Ahmet An: Avrupa Konseyi İnsan Hakları Sözleşmesi’nin üç maddesinin zedelendiğine dair başvuruda bulunmuştum. Birincisi 10. madde; toplantı özgürlüğü ile ilgili bir madde olarak öne çıkar ve 11. maddede barışçı bir şekilde toplanma özgürlüğü ile beraber görüşüldü. 10. maddeyi ayrı görüşmeye gerek duymayan mahkeme 11. maddeyi görüşürken 10. maddeyi de gözönünde bulundurdu.

11. madde olay olduktan 6 ay sonraya ilişkin olayları kapsar. Yani çok eskiye ilişkin bir olayla ilgili başvuruda bulunamazsınız. Bu süre içinde yapılan 46 başvurudan sadece 6’sına izin verilmiştir. Bazı durumlarda da izinler izni talep edenlerin bazılarına verilirken başvuru talep edene verilmediği kararda vardır. Burada “ayırımcılık” yapıldığı da belirleniyor.
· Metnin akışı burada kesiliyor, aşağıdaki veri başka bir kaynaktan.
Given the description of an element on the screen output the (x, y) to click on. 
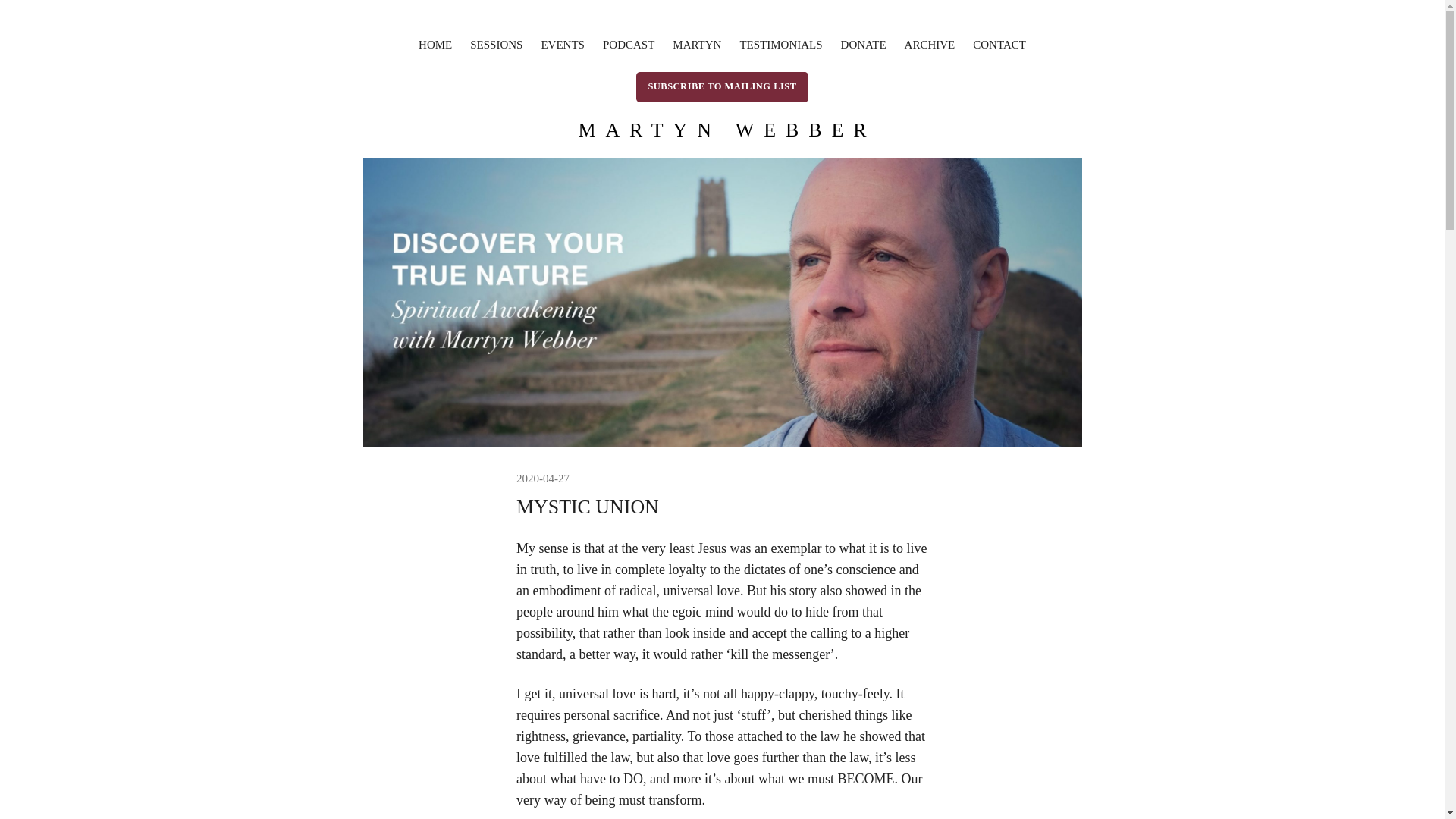
TESTIMONIALS (780, 45)
ARCHIVE (929, 45)
CONTACT (999, 45)
EVENTS (562, 45)
DONATE (863, 45)
HOME (435, 45)
SESSIONS (496, 45)
MARTYN WEBBER (727, 129)
MARTYN (696, 45)
SUBSCRIBE TO MAILING LIST (722, 86)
13. madde için de mahkeme kararında; varolan iç hukuk çarelerinden herhangi birini kullanması halinde etkin olabileceğini gösteremediği için 13. maddenin de ihlalinin sözkonusu olduğunu gözlemlenmiştir deniliyor.

Soru: Şimdiye kadar galiba toplumda şöyle bir kanı vardı; AİHM Kıbrısla ilgili karar alırken sadece Rum kesimi lehine karar aldığı gibi... Veya diğer taraftan yapılan başvuruları görüştüğü gibi... Kuzey’den ilk örnek oldunuz siz, başvuru yapan ve lehinde karar alınan...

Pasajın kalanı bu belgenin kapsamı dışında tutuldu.